On the roof with the Dyrham eagle

eaglefrontI suffer from acrophobia, a simple fear of heights as opposed to vertigo, which I believe involves dizziness and a wish to throw yourself off a high place. But to find myself at parapet level on a roof for a morning is not my usual idea of a good time, especially remembering how the eagle that surmounts Dyrham, and beside which I now find myself standing, usually soars against the sky.

Dyrham at the moment is a virtual cathedral of scaffolding, balancing structural extravagance and absolute necessity. You reach it in a reassuringly solid-sided lift and step out, to walk its aisles on reassuringly firm ground, solid underfoot and suitably veiled to either side. Over the course of the year it has become an extraordinary, revealing, world apart – a domain visited by 70,000 already, thanks to a veritable army of volunteer guides.

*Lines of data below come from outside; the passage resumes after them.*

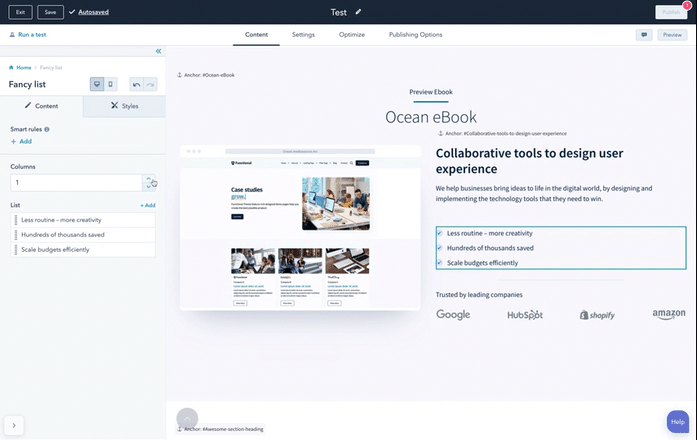Collapse the sidebar with double chevron icon
This screenshot has width=697, height=440.
coord(158,51)
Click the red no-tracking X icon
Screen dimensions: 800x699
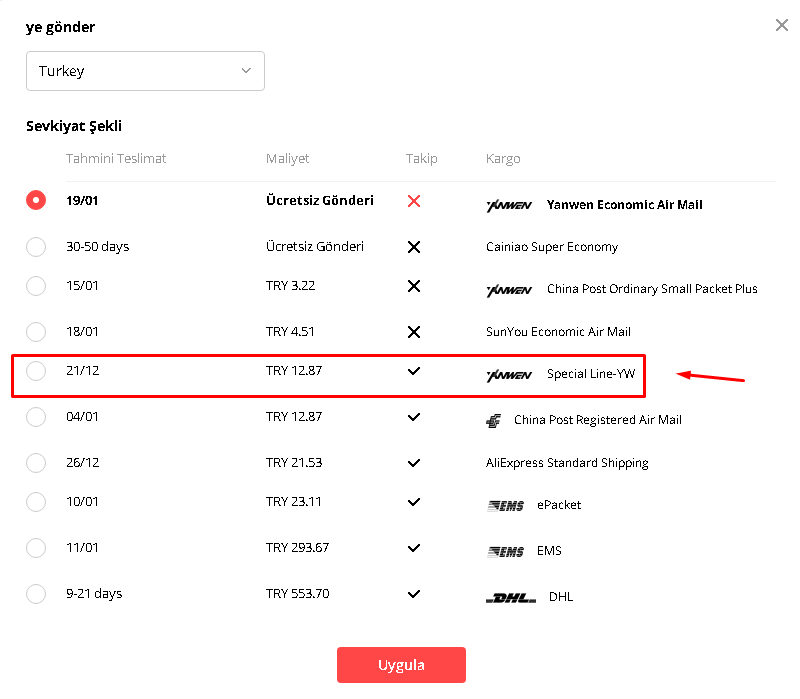tap(414, 201)

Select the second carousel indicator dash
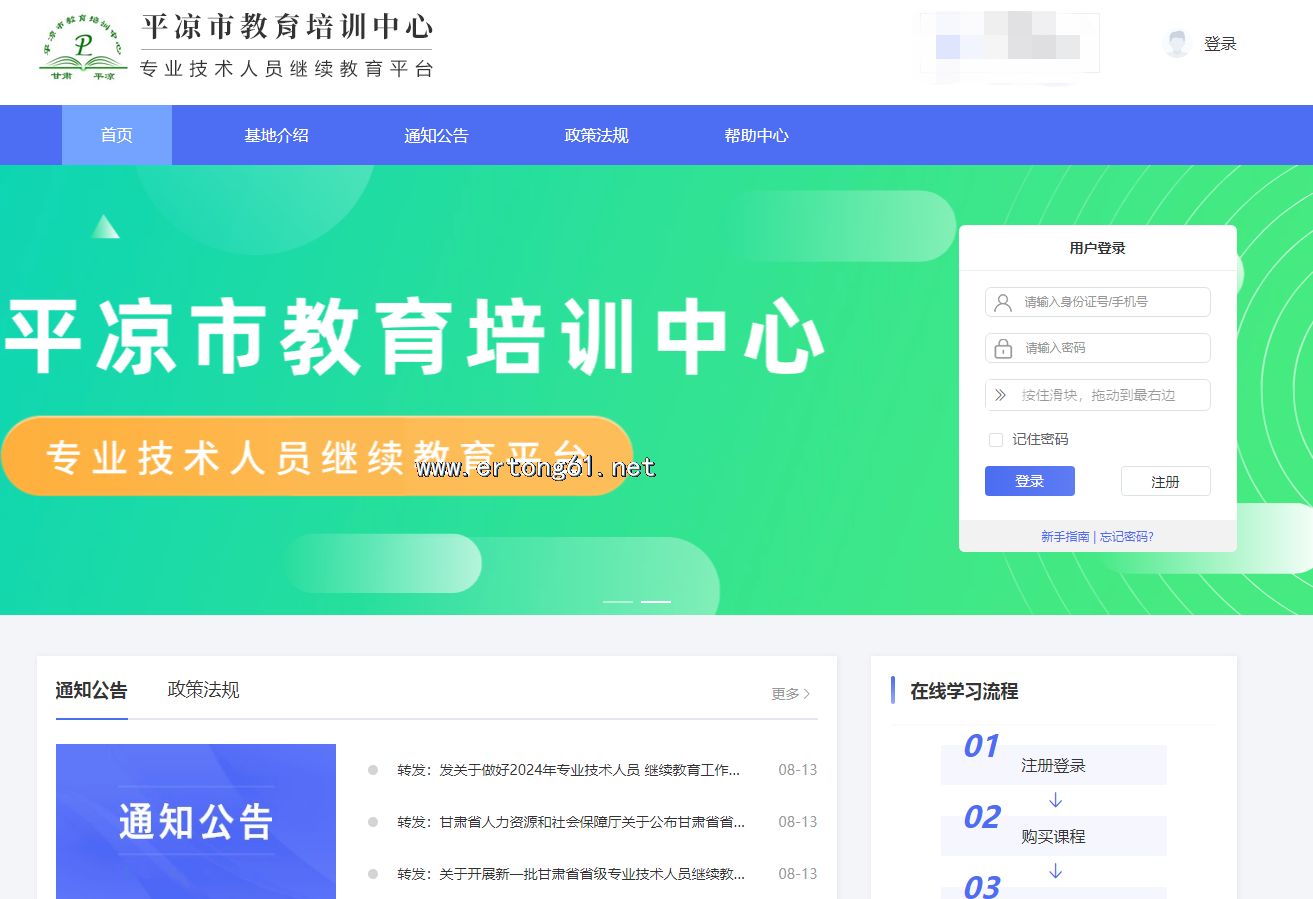pyautogui.click(x=655, y=601)
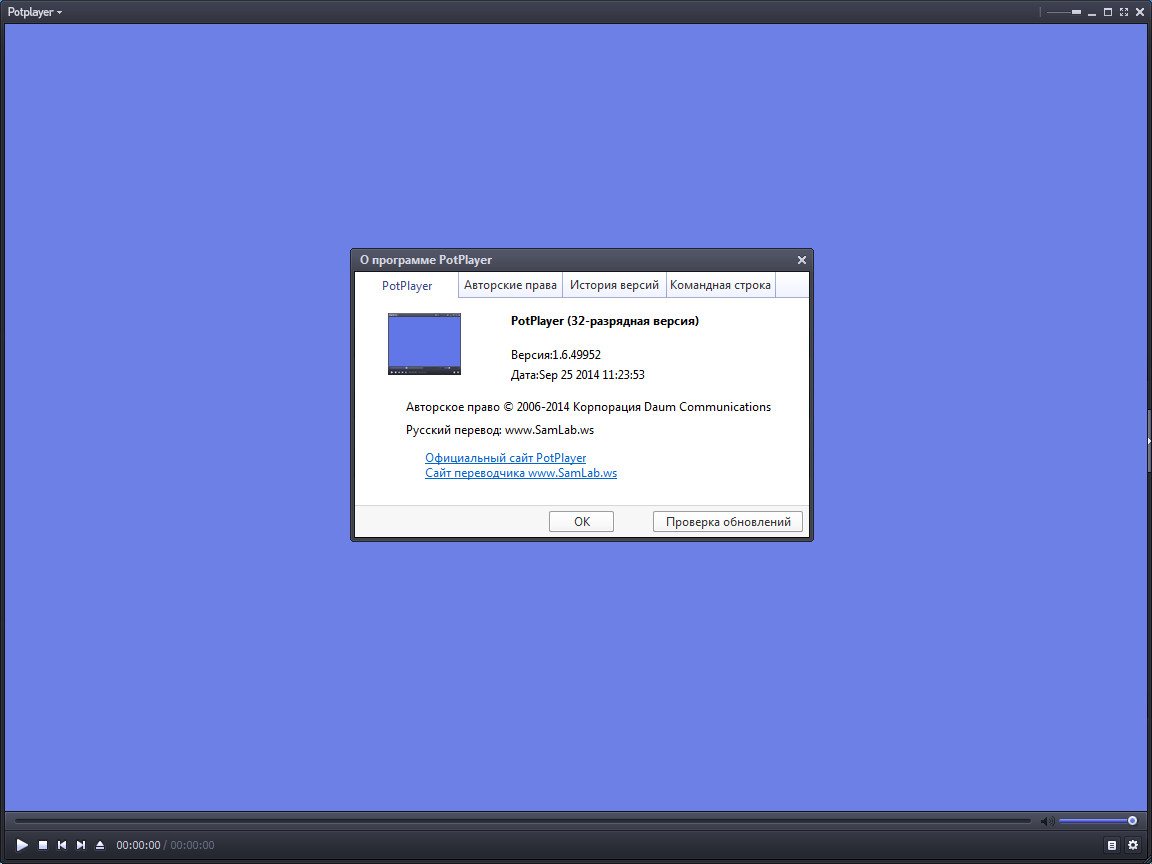This screenshot has height=864, width=1152.
Task: Adjust the volume slider in the titlebar
Action: (1062, 12)
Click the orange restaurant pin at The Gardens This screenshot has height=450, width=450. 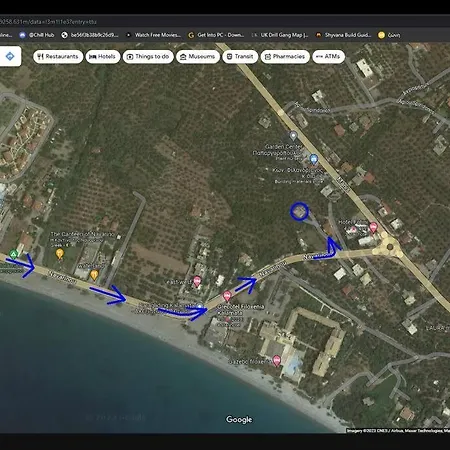pyautogui.click(x=60, y=254)
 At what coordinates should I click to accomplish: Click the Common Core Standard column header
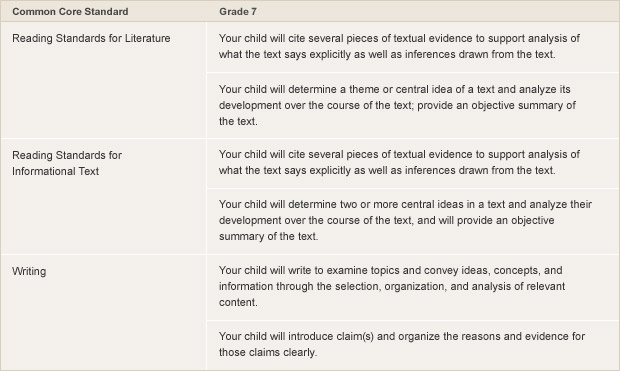pyautogui.click(x=70, y=11)
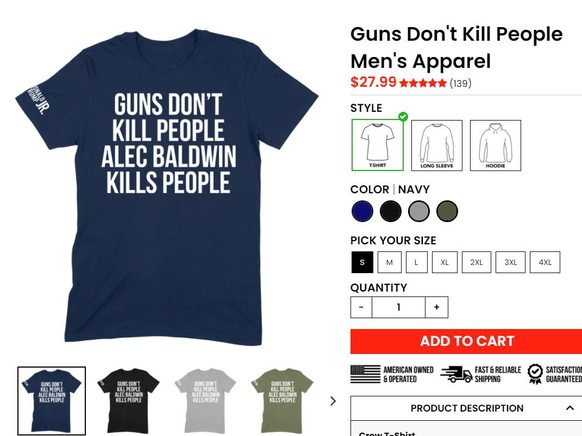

On every side, as if in a theatre devoted to the varied and arcane skills of the 17th century building trade, are figures crouched down over gulleys, ridges or rooftops or striding around as nonchalantly as if their feet were on the ground. This many million pound programme for the National Trust, being carried out by Bristol builders Ken Biggs and their subcontractors, is urgently replacing a failing roof, found to largely consist of 19th century repairs, and which had begun to put the entire house below at risk.  I asked site manager Andy Nicholls about a little coloured picture tacked onto a rafter below us. Ah, he answered, that’s just to remind the workforce of where they are – working above one of the most valuable interiors in Europe.  The photograph showed a painted ceiling, potentially lost if any of them lost their step up here.


As my photographs show, the entire roof has become something like a great yard, a workshop in which lead workers are cutting, fitting, folding and inserting the new sheets alongside tilers who are preparing and laying both new and reused slates, buckets of copper nails to hand, while stone masons and conservators carry out work ranging from replacement of chimneys to the gentle cleaning of carved detail.  Elsewhere the carpenters are putting the essential corsetry into the structure, without which all the other skilled work would be lost.

If you want to help, buy and inscribe a slate. Messages on broken or fragmentary slates are proving an inspired fund raising idea and the best possible tool for public engagement.

And high above, inscrutable, stands that immense eagle, hardly smaller than myself, surveying the transformational scene with a beady eye. In the meantime, Nicholls, a man with a passion for his job, is standing in.